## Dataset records
---*---

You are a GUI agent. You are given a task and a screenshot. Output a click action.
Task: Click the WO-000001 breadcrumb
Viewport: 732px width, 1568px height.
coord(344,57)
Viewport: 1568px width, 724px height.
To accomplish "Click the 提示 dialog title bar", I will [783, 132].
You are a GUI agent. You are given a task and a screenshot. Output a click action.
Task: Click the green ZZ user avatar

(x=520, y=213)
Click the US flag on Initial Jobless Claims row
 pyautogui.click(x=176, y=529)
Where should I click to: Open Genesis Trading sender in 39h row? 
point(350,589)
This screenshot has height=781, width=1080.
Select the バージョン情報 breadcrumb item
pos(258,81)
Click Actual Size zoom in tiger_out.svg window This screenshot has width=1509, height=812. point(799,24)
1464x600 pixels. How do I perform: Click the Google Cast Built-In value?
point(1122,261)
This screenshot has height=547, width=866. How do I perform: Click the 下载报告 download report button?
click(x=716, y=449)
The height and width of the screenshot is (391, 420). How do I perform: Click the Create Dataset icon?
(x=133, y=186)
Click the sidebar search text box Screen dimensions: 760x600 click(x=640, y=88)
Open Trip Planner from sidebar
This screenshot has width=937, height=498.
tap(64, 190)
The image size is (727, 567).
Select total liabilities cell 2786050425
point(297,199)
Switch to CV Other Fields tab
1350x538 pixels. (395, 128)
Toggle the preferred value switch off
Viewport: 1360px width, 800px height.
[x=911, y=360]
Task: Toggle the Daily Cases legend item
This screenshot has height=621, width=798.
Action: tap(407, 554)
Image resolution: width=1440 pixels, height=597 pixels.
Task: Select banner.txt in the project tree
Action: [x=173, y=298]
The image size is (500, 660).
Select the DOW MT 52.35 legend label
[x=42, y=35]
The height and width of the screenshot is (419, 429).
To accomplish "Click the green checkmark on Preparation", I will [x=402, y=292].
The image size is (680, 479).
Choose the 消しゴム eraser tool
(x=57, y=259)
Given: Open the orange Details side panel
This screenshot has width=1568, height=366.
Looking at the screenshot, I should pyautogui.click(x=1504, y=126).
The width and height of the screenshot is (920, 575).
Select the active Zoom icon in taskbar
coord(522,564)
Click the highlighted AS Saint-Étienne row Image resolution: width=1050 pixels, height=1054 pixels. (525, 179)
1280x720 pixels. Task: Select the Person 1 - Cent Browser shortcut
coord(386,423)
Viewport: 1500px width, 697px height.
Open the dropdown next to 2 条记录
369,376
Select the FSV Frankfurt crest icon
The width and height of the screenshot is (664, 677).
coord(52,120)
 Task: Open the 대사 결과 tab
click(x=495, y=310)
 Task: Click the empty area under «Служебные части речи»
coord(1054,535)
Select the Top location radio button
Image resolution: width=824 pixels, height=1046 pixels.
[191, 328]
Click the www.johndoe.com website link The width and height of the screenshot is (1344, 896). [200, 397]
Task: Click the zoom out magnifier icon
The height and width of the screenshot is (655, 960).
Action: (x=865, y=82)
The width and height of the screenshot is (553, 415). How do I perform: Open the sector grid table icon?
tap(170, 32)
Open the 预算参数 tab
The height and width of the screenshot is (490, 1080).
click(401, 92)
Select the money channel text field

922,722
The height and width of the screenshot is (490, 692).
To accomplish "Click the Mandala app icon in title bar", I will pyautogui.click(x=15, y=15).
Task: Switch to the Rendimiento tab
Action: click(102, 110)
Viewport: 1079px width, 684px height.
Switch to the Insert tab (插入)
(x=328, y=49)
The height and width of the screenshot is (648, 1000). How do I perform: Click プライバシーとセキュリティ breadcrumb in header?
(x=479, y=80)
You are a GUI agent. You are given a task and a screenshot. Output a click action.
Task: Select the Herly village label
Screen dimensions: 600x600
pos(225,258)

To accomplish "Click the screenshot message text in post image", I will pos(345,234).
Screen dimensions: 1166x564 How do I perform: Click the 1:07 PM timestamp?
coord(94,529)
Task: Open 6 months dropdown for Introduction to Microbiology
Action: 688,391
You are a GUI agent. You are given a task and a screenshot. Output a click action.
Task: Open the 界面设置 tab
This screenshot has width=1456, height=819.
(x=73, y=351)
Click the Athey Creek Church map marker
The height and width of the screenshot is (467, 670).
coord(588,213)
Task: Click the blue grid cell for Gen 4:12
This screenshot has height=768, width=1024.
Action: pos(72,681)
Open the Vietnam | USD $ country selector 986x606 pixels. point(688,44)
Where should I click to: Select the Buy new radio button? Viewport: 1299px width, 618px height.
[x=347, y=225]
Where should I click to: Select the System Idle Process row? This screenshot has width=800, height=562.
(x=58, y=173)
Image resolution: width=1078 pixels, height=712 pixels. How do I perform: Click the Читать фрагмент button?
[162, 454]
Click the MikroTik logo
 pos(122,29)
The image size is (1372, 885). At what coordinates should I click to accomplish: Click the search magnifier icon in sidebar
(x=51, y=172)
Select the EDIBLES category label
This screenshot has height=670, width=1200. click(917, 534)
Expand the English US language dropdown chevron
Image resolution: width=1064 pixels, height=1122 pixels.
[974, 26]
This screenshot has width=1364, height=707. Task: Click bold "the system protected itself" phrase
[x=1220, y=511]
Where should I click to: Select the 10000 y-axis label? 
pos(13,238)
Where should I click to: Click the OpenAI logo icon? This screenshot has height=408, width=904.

---*---

Repeat the data above starting at the line with "This screenshot has height=768, width=1024." and ending at its last line, exactly, with no other lines.

## Completed exercise
This screenshot has height=768, width=1024.
Action: pos(72,681)
Open the Vietnam | USD $ country selector 986x606 pixels. point(688,44)
Where should I click to: Select the Buy new radio button? Viewport: 1299px width, 618px height.
[x=347, y=225]
Where should I click to: Select the System Idle Process row? This screenshot has width=800, height=562.
(x=58, y=173)
Image resolution: width=1078 pixels, height=712 pixels. How do I perform: Click the Читать фрагмент button?
[162, 454]
Click the MikroTik logo
 pos(122,29)
The image size is (1372, 885). At what coordinates should I click to accomplish: Click the search magnifier icon in sidebar
(x=51, y=172)
Select the EDIBLES category label
This screenshot has height=670, width=1200. click(917, 534)
Expand the English US language dropdown chevron
Image resolution: width=1064 pixels, height=1122 pixels.
[974, 26]
This screenshot has width=1364, height=707. Task: Click bold "the system protected itself" phrase
[x=1220, y=511]
Where should I click to: Select the 10000 y-axis label? 
pos(13,238)
Where should I click to: Click the OpenAI logo icon? This screenshot has height=408, width=904.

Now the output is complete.